The buffer module ensures the configuration of the system, provides an installation space for the effective load of the system, bears various load environments, and realizes the connection and separation of all parts in the system. Meanwhile, under the condition that the detector fails to land, the detector bears huge impact overload generated by hard landing, effectively prevents the low-frequency inertial extrusion force and the vibration force from damaging electronic devices, and ensures the normal work of the system effective load.

The communication module is set as a redundant communication device so as to improve the safety of the communication module and enhance the data transmission capacity; the power supply module is also configured by double power supplies, and efficiently utilizes the environmental energy of the extraterrestrial celestial body to supply power for the system; the miniaturized data recording and transmitting system reasonably distributes electric quantity, saves energy, and is safe and reliable.

It should be noted that in the description of the present invention, the terms "center", "upper", "lower", "left", "right", "vertical", "horizontal", "inner", "outer", etc. indicating the directions or positional relationships are based on the directions or positional relationships shown in the drawings, which are only for convenience of description, and do not indicate or imply that the device or element must have a specific orientation, be constructed and operated in a specific orientation, and thus, should not be construed as limiting the present invention. Furthermore, the terms "first," "second," and "third" are used for descriptive purposes only and are not to be construed as indicating or implying relative importance.

Furthermore, it should be noted that, in the description of the present invention, unless otherwise explicitly specified or limited, the terms "mounted," "connected," and "connected" are to be construed broadly, and may be, for example, fixedly connected, detachably connected, or integrally connected; can be mechanically or electrically connected; they may be connected directly or indirectly through intervening media, or they may be interconnected between two elements.
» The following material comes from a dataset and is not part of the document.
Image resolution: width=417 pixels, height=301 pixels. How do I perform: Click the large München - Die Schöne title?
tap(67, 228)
The specific meanings of the above terms in the present invention can be understood by those skilled in the art according to specific situations.

The terms "comprises," "comprising," or any other similar term are intended to cover a non-exclusive inclusion, such that a process, article, or apparatus that comprises a list of elements does not include only those elements but may include other elements not expressly listed or inherent to such process, article, or apparatus.
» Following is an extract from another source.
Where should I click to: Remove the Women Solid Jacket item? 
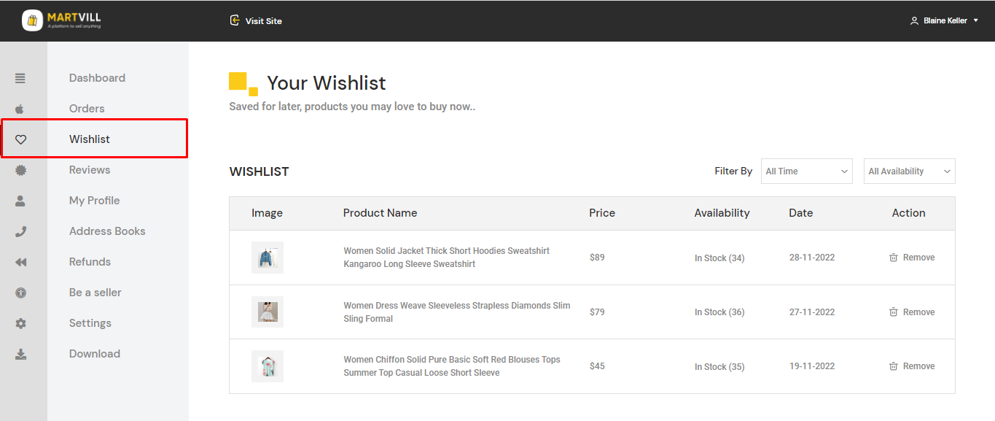[x=912, y=258]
So far, the technical solutions of the present invention have been described in connection with the preferred embodiments shown in the drawings, but it is easily understood by those skilled in the art that the scope of the present invention is obviously not limited to these specific embodiments. Equivalent changes or substitutions of related technical features can be made by those skilled in the art without departing from the principle of the invention, and the technical scheme after the changes or substitutions can fall into the protection scope of the invention.